Data for this task START

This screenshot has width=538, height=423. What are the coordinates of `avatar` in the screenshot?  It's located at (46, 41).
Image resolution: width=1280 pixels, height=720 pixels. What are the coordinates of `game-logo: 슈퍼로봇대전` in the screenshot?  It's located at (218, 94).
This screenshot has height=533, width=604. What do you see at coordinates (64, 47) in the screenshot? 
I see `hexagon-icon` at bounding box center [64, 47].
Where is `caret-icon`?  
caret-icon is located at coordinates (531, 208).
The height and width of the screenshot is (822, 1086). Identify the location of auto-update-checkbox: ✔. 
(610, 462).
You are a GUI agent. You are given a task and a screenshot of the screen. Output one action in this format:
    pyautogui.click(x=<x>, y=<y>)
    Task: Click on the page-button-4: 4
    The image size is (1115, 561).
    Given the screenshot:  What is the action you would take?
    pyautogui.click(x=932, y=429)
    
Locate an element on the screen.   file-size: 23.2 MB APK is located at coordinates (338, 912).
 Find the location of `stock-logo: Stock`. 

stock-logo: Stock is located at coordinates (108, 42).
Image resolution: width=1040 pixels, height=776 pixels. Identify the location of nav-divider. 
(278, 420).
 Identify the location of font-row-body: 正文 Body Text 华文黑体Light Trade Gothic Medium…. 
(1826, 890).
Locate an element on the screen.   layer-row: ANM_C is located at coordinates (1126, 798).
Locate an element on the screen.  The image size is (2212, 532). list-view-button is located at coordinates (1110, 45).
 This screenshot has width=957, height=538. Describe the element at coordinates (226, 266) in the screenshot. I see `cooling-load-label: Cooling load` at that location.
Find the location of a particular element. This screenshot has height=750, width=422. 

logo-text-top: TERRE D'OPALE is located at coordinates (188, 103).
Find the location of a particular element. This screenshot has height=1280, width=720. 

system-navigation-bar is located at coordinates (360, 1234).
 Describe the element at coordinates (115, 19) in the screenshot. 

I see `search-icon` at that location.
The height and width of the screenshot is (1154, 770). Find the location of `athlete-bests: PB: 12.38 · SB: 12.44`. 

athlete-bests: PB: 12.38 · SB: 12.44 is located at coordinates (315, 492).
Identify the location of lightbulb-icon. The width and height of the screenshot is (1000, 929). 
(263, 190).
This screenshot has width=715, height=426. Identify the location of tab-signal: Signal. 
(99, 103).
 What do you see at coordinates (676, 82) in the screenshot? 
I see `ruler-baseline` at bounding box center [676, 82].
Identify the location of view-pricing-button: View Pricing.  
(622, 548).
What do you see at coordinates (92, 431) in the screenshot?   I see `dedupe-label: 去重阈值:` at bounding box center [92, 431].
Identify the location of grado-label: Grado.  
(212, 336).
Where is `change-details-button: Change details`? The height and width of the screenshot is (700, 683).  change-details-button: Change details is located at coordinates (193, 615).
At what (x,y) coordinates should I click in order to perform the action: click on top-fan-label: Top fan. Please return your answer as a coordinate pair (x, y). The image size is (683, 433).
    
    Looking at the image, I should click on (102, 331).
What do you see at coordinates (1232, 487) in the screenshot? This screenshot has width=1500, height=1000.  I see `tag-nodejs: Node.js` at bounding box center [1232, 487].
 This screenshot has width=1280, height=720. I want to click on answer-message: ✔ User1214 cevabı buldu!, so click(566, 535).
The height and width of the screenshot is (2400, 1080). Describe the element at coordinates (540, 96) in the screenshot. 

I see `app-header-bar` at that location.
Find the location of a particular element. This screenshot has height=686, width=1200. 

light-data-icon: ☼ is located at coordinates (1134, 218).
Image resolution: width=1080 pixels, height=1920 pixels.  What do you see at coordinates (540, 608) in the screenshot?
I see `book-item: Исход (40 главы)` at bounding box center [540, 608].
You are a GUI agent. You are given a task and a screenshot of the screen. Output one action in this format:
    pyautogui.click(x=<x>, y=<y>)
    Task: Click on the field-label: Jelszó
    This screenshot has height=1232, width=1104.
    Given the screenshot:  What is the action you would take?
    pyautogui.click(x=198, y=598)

Data for this task END

**Instructions for the task**
Return, without any change, the lines of the items that begin at the line containing "Identify the location of view-pricing-button: View" and end after the line containing "(212, 336).", with both of those lines included.

**Expected output**
Identify the location of view-pricing-button: View Pricing.  
(622, 548).
What do you see at coordinates (92, 431) in the screenshot?   I see `dedupe-label: 去重阈值:` at bounding box center [92, 431].
Identify the location of grado-label: Grado.  
(212, 336).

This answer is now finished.